Worse, it is sabotaging itself. No cause can sustain itself if it teaches that force is a substitute for persuasion. If you must silence your opponents with violence, you have admitted that your ideas cannot win on their own. That is not only wrong—it is self-defeating.
Violence is not an extension of political debate; it is its destruction. It is what happens when words are abandoned, when dialogue breaks down, when persuasion is replaced with force.
Political violence does not solve problems. It does not advance causes. It ends conversations. It silences voices. It replaces debate with fear.
Look at the most violent societies in the world. Do they have vibrant public discourse? Do ordinary people feel safe to speak their minds? Of course not. Violence is a muzzle. It smothers freedom.
That is why violence has no place in our politics—not because it is messy or inconvenient, but because it makes self-government impossible.
I often return to the libertarian impulse that shaped me: the desire to live freely without interference. I still believe government should be limited. But freedom without responsibility is chaos. And chaos is no friend to liberty.
The freedoms we hold dear—speech, assembly, due process, equal protection, the right to defend oneself—are not self-sustaining. They require responsibility. They require citizens who will stand up and say: no violence, no excuses.
That means condemning violence no matter who commits it or what cause they claim to serve. It means rejecting the temptation to wink at “our side’s” bad behavior while denouncing “theirs.” It means teaching the next generation that liberty requires both courage and restraint.
This is heavy stuff, but here’s why I still have hope: left or right, regardless of what “team” you play for, Americans still show up. They still vote in record numbers. They still gather in school board meetings, town halls, and city councils. They still argue—sometimes too loudly—because they care deeply about their communities and their country.

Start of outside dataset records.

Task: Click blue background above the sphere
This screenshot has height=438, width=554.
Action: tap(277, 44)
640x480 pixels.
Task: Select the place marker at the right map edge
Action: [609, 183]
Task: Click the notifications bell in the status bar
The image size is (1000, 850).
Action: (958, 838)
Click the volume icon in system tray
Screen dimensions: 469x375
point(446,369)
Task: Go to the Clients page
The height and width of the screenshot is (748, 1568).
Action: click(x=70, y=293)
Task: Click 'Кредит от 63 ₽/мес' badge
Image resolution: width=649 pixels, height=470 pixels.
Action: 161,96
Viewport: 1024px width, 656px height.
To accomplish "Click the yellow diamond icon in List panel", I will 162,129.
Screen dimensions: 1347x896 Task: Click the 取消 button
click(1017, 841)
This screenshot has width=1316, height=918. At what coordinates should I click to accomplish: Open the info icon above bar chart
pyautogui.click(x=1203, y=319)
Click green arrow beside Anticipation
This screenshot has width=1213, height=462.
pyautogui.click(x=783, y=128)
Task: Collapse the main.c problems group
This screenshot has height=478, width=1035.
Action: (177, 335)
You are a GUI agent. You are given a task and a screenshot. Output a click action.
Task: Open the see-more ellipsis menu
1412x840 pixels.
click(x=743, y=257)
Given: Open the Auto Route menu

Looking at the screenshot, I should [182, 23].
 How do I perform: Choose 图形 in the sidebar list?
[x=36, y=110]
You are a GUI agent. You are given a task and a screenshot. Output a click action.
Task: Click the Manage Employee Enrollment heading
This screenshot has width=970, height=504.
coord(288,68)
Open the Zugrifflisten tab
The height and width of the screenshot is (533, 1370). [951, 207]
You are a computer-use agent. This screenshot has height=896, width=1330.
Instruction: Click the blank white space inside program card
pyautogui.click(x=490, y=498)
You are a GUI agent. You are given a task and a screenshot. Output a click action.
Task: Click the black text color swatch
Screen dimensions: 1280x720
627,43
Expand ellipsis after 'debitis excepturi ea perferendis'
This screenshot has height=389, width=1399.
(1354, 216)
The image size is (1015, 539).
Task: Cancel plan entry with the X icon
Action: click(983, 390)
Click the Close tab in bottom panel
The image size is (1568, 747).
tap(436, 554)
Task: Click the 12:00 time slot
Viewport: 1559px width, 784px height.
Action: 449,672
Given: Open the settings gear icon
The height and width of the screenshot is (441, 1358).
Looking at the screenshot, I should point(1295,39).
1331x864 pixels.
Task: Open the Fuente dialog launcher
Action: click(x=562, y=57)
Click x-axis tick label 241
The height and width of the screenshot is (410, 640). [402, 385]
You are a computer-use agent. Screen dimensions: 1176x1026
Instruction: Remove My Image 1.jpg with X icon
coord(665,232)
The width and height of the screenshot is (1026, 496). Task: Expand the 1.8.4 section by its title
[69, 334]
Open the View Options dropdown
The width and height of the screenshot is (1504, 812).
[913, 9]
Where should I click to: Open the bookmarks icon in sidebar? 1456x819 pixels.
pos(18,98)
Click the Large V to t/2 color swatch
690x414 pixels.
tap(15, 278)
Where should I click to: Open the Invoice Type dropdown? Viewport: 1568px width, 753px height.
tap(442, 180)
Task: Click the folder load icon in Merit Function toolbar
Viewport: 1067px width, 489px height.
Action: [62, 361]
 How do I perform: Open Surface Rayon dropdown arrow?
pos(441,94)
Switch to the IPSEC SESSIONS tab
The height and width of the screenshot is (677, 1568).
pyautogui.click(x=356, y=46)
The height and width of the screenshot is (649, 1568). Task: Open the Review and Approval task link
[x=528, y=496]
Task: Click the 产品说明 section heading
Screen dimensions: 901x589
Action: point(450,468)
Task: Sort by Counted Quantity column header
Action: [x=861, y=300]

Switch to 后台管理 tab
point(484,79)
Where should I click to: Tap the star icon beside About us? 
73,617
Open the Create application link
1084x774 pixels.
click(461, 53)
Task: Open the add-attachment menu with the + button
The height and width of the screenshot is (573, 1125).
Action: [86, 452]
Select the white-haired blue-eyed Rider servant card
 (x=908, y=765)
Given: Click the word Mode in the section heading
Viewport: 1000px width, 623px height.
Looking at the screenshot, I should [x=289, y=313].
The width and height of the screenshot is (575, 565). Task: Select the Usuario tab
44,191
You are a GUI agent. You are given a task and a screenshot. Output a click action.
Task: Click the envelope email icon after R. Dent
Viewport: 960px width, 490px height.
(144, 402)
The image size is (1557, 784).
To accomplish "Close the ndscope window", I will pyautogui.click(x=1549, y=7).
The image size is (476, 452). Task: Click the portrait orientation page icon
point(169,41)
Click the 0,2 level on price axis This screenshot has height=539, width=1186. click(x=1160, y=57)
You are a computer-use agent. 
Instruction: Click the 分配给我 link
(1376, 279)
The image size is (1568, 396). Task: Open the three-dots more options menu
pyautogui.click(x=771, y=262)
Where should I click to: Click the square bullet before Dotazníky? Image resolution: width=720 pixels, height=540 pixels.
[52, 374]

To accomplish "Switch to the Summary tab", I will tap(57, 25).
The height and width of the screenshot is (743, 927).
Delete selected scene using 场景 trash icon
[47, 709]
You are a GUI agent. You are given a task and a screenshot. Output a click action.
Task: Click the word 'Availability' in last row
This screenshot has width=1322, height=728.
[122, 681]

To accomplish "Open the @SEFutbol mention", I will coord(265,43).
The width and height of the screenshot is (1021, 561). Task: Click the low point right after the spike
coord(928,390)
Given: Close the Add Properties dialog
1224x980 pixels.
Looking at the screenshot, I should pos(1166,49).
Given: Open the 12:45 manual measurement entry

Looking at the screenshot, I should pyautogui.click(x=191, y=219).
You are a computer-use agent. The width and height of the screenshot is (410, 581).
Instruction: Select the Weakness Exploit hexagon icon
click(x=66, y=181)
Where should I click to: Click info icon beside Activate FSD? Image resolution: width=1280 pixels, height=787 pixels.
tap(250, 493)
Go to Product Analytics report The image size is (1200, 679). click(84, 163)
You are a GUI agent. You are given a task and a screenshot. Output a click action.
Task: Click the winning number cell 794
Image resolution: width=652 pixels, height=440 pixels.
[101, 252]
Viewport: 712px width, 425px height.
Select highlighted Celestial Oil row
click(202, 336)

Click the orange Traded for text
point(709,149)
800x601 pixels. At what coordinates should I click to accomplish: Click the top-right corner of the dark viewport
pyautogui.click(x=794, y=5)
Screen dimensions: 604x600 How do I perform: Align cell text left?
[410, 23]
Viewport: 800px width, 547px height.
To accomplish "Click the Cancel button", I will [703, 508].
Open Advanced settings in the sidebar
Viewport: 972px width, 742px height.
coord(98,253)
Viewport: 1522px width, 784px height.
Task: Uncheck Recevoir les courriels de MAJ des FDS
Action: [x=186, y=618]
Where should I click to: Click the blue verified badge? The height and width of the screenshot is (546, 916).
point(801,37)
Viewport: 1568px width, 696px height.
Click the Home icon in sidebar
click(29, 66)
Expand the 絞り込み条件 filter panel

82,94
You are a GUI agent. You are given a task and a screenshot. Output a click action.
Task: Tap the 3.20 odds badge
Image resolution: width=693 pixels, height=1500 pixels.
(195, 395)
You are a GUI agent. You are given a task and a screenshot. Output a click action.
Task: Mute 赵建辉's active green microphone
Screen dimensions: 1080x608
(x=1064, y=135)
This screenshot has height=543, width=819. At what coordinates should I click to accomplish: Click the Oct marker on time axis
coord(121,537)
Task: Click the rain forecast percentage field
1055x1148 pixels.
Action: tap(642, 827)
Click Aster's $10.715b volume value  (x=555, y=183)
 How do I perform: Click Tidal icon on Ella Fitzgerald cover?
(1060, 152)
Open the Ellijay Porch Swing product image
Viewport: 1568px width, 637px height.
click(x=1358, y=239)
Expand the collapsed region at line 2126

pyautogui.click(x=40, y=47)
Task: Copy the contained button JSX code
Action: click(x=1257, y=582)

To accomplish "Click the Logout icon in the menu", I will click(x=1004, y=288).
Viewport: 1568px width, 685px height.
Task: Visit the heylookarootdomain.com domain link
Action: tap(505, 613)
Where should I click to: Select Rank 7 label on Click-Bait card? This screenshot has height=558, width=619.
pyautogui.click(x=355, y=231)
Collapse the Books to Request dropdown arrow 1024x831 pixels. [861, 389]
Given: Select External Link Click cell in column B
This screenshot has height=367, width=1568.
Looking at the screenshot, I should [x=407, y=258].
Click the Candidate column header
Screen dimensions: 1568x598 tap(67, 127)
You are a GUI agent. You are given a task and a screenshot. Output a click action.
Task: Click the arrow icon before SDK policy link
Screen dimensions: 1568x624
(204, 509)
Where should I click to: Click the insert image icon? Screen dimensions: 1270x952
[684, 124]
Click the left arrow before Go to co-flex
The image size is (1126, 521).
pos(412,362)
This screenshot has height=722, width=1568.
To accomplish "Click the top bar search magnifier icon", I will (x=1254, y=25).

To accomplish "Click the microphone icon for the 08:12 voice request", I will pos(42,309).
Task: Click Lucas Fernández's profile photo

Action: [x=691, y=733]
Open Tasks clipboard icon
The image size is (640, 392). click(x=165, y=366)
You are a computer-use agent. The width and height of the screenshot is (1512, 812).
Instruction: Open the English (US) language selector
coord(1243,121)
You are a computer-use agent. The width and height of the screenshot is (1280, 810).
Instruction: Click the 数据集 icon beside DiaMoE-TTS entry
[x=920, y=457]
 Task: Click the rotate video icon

That passion matters. It means we have not given up on one another. It means that even in our disagreements, we believe this country is worth the fight. And the fact that we are still fighting with words, rather than weapons, is evidence that the core of our democratic spirit remains intact.
I have hope because ordinary Americans know instinctively that violence solves nothing. They may not always express it perfectly, but they understand that persuasion, not intimidation, is the lifeblood of liberty. And I have hope because even across partisan divides, most people want a society where their children can speak freely, vote safely, and live without fear of violence.
So what can we do? First, we can model restraint in our own lives. When arguments get heated, resist the urge to escalate. When violence occurs, condemn it immediately, regardless of who is responsible.
Second, we can teach young people that democracy depends not on force but on conversation. They need to see adults resolve disagreements without threats or intimidation. They need to learn that liberty is fragile, and it must be defended by words, not weapons.
Finally, we must demand better from our leaders. Politicians who excuse violence or fail to condemn it are unworthy of the offices they hold. Leaders set the tone, and when they fail, the public suffers.
The American experiment is built on a simple but profound idea: we resolve our disputes with ballots, not bullets. That principle is the foundation of every freedom we enjoy.
I may have started out as a “leave me alone” libertarian, but I have learned that liberty requires more than isolation. It requires courage, vigilance, and responsibility. Above all, it requires a people willing to say: no violence, no excuses.
Because in America, freedom’s survival depends not only on what is written in our laws but on what we are willing to defend in our culture. And if we fail to defend our freedoms against violence, we will soon find we no longer have them.
Left or right, whatever team you play for, that is something we can all agree on. And that shared conviction is why I still believe America’s best days are ahead.